Anthropic subs are not 'bulk tokens'.
It's not an unreasonable policy and it's entirely inevitable that they have to restrict.
It’s not a literal sublet to someone else, it’s subletting your tokens to another tool.
At its core it’s a tragedy of commons situation. Using a third party tool like OpenClaw is augmenting your usage far beyond what was anticipated when the subscription plan was made.
Same deal for unlimited storage on drive until people started abusing it.
You have strong dedication towards taking things literally.
The issue is not that it's limited or unlimited, but rather about expected token usage across a user cohort. When you set a usage limit on something like Claude, or a gym, or a tutoring center, you need to do two things at once; set the limit high enough to attract the aspirations of your intended client base ("oh good this gym lets me go every day of the month if I want to"), but priced accurately enough so that you actually turn a profit on the average usage across most users (you ended up going 20 times the first month, but settled into 15 times a month after).
If there was suddenly a drug that you could take that would, while you slept, make your body walk to the gym and workout, so that you could max out that usage, the gym would be entitled to adjust either the pricing, the limit, or prohibit going to the gym while on the drug, given that they can't actually sustain all their members going every day.
As a correction, I've done some reading and when I said tragedy of the commons, what would fit better is a "congestion externality in a club good".
It's more buying a season pass for Disneyland, then getting told you can't park for free if you're entering the park even though free parking is included with the pass. Still not unreasonable, but brings to light the intention of the tool is to force the user into an ecosystem rather.
It's not a disingenuous analogy ... whatever it is.
But 'you can't park even though the ticket includes parking' is not an appropriate analogy because 3rd party use is definitely not intended. They did not 'state one thing' and the 'disallow it'.
This is a pretty straight forward case of people using their subscription for 'adjacent' use, and Anthropic being more explicit about it.
Disingenuous or not, it was a bad analogy because it inferred that it was intentionally being abused which is completely false. The proof of that is this original post - Anthropic did not clearly (or even at all) identify how you could use your tokens with the subscription regardless of their intentions.

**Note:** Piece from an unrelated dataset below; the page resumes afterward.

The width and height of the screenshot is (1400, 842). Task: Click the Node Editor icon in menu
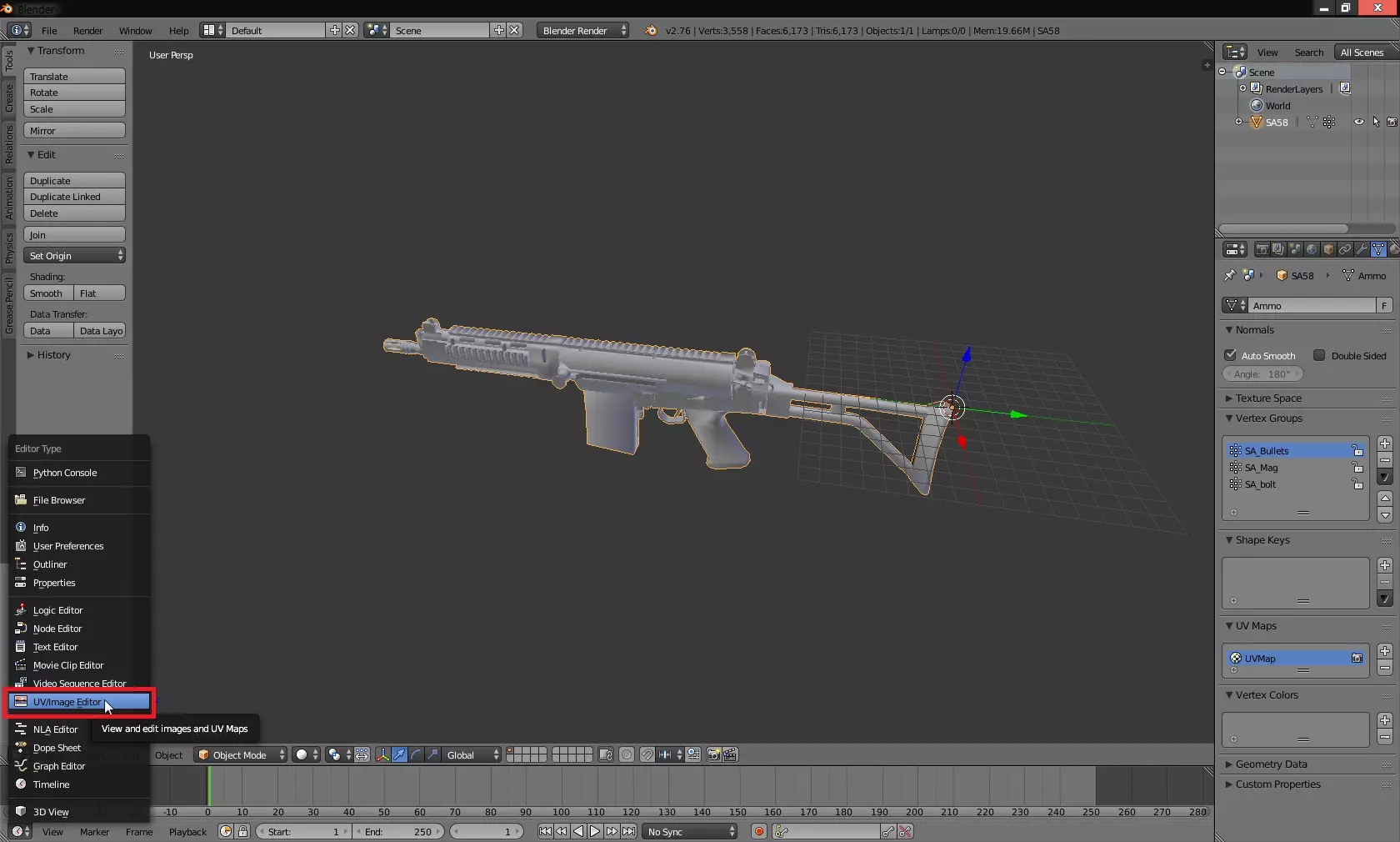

You're now misinterpreting my argument and misrepresenting it. I did not, in any way, suggest that Anthropic was "pulling the rug" to its users nor that they were entitled to use their tokens using the API with third parties. Full stop.
Of course, third-party API usage wasn't intended to be allowed for consuming subscription tokens. This is exactly what my analogy was structured to explain; a Disneyland season pass isn't intended to be used solely for parking. Anthropic did not intend for subscription tokens to be consumed by third-parties the same way users did not intend to abuse the subscription to derive more value than what was allotted to them. Your analogy missed that last part, which is absolutely crucial to understand.
I don't understand how you're making the exact arguments I'm making, then somehow completely misunderstanding what's being said.
Anthropic subs are not 'bulk tokens'.
It's not an unreasonable policy and it's entirely inevitable that they have to restrict.